UU Telekomunikasi dan Penyiaran Dinilai Kedaluwarsa
- VIVA.co.id/Agus Tri Haryanto
VIVA.co.id - Telekomunikasi dan penyiaran merupakan dua sektor strategis yang mempunyai nilai sosial, ekonomi, dan politik yang berperan besar terhadap sebuah negara. Namun, seiringnya perkembangan zaman, dua sektor tersebut dianggap belum diatur dengan peraturan yang memadai. Sehingga, baik telekomunikasi maupun penyiaran, belum cukup memberikan nilai terhadap kedaulatan negara dan kesejahteraan masyarakat Indonesia.
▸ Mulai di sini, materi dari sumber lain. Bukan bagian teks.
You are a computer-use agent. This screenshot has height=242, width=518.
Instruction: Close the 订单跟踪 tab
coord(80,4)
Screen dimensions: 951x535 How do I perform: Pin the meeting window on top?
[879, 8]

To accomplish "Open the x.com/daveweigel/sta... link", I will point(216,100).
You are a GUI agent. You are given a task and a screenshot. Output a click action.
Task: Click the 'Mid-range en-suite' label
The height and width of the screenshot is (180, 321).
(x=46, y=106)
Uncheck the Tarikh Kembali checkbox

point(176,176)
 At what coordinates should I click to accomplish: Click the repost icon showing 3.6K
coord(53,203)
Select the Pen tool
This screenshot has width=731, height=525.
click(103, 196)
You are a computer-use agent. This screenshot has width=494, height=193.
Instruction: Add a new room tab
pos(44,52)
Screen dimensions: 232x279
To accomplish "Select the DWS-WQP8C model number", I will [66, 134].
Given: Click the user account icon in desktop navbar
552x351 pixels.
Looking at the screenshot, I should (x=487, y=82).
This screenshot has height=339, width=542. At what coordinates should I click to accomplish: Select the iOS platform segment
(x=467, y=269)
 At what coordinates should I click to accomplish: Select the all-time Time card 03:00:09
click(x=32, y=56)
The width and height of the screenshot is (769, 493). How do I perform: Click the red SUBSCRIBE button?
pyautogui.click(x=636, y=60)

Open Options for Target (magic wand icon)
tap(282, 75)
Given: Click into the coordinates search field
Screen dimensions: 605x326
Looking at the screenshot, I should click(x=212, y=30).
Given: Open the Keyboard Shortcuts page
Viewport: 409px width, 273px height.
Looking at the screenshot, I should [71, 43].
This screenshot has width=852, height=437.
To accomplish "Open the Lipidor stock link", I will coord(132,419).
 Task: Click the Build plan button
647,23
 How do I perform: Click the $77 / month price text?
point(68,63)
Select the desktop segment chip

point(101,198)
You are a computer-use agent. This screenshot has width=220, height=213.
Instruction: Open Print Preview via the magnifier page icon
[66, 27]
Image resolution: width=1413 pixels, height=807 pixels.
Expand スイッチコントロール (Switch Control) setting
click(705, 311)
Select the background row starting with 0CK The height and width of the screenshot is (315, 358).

Ketua Pemantau Regulasi dan Regulator Media (PR2Media) Amir Effendi Siregar mengatakan, pada era konvergensi teknologi saat ini, dua sektor tersebut sangat berkaitan bahkan menyatu satu sama lainnya. Sayangnya, regulasi keduanya masih belum padu.
Amir menyebutkan, undang-undang Telekomunikasi No. 36 Tahun 1999 dibuat di zaman deregulasi dan liberalisasi, menyebabkan pemodal asing dapat menjadi pemegang saham mayoritas yang mengandalkan perusahaan telekomunikasi.
"Sementara itu, Undang-undang Penyiaran No. 32 Tahun 2002 lahir di zaman reformasi, sehingga undang-undang ini lebih demokratis dalam pengaturan kepemilikan. Sejumlah pasal menunjukkan bahwa kedua undang-undang itu mempunyai perbedaan paradigmatik dalam mengatur kegiatan industrinya," ujar di Jakarta, Selasa, 28 Juli 2015.
Untuk membuktikan kedua undang-undang itu sudah tidak relevan pada zaman sekarang, PR2Media sudah melakukan penelitian. Hasilnya menunjukkan bahwa sejak awal perkembangan telekomunikasi, pemerintah dinilai kurang memperhitungkan keberlanjutan kebijakan yang dibuatnya.
"Roadmap dan blue print tidak punya. Ini menjadi masalah utama untuk pembangunan berbagai sektor telekomunikasi. Undang-undang itu sekarang sudah tidak sinkron dan bertentangan. Maka itu, banyak perusahaan yang didominasi oleh asing," tutur Amir.
Amir juga mengungkapkan regulator pun turut menjadi masalah. Sebab, saat ini tidak ada regulator independen telekomunikasi. Kondisi ini menyebabkan kerugian bagi negara dan warga.
"Misalnya pengaturan bisnis yang tidak sehat dan tidak transparan tarif. Lemahnya penegakan aturan penyiaran juga menyebabkan siaran nasional yang Jakarta sentris dan lemahnya penyiaran lokal di daerah," katanya.